Smart and funny, Leah Tang is an Asian-American woman often disappointed by the tropes appointed to her ethnicity and gender, but these, plus her background as a standup comedian and her love of fiction, make her uniquely qualified to join Dr. Angstrom King’s team. Interestingly, Genrenauts is about stories and how readers use them, as Leah notes in her on-stage monologue at the comedy club, it is about becoming the hero she wants to be—she doesn’t have to be the sex symbol with large breasts and covered in snakes. And as each of the Genrenauts enter a story, they become the hero they want and need to be both for themselves and for the story and Earth Prime.

The opening chapter will hook readers immediately, and the payoff will be a fun ride if they can stick through the tedious introduction to Leah Tang’s character. Where the author could have described her failing to work comedic magic onstage to a house full of bro-types, the reader is subjected to her feminist and serious discussion about tropes and fantasy characters, which hardly makes for swift reading.

Teams of people who love stories and are dedicated to the truths behind the myths travel from around the world to investigate the breaches and set the story straight in whatever way they can, much like the plot line in Quantum Leap. In fact, once the individuals enter the genre or novel in question, they use Personal Phase Manipulators that create illusions as to their physical appearance. Each team member has his or her own genre specialties that match their abilities and methods in resolving the story breaches.

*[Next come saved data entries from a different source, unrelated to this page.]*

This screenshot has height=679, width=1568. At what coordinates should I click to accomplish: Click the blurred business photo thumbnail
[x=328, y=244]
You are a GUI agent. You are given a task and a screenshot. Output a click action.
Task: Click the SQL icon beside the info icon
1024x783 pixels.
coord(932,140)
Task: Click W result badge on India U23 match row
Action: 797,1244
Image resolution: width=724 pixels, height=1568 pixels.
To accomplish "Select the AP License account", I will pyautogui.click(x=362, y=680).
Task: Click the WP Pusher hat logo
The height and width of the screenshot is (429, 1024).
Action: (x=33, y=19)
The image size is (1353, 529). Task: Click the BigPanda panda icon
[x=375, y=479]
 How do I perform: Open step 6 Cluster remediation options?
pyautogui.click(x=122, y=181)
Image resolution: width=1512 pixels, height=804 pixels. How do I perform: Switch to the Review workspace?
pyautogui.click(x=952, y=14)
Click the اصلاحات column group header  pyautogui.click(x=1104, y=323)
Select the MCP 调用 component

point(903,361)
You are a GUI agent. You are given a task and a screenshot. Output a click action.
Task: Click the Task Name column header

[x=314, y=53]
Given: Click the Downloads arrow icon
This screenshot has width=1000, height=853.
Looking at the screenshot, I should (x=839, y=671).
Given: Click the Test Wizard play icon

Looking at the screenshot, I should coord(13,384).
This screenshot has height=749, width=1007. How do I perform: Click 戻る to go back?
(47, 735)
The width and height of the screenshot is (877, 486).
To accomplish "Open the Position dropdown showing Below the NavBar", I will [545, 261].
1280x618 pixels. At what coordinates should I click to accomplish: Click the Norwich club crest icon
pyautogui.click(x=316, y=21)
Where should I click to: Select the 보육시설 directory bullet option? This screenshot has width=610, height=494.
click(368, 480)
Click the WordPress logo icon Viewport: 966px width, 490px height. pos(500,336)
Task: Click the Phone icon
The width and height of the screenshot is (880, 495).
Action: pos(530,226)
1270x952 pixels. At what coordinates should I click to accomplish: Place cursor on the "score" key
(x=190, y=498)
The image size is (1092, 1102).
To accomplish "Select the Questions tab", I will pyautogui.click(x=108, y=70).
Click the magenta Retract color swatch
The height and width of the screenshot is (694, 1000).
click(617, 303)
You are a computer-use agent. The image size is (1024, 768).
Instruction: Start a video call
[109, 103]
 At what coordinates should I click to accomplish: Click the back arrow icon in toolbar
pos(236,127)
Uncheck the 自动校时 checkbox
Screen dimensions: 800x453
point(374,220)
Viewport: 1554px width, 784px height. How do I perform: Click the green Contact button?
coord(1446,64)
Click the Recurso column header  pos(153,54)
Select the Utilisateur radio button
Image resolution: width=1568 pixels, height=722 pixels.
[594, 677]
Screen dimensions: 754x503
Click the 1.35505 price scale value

The job can be dangerous, as Leah finds out. Leah’s first assignment is to enter the Western world to help the good guys in white hats win again so the bad guys can stop affecting the real world, where the ripple effect has been a recent wave of violence in the streets of Las Vegas. (And when problems occur in Romance World, divorce rates rise on Earth Prime.) When The Shootout Solution opens, team member Mallery York is caught among flying bullets in a western genre novel trying to right the wrong. Leah and other team members are needed to help Mallery set western world right.

This is a science fiction comedy series according to the publishers, which makes sense; but the core of the novella itself will take place in another genre. For readers who have enjoyed shows such as The Librarians or Warehouse 13, this will be right up their alley. This has the potential to be a good TV show. This is a great novella for serialization, in fact, episode two is already available with The Absconded Ambassador.

The Shootout Solution: Genrenauts is clever but the execution falls a bit flat—the solution to the story is a bit too obvious and punches are pulled; the foreshadowing is less shadowing and more bright neon flashing. However, there is hope that as the series continues, there will be greater and stronger depth. The Shootout Solution: Genrenauts is very promising as a series.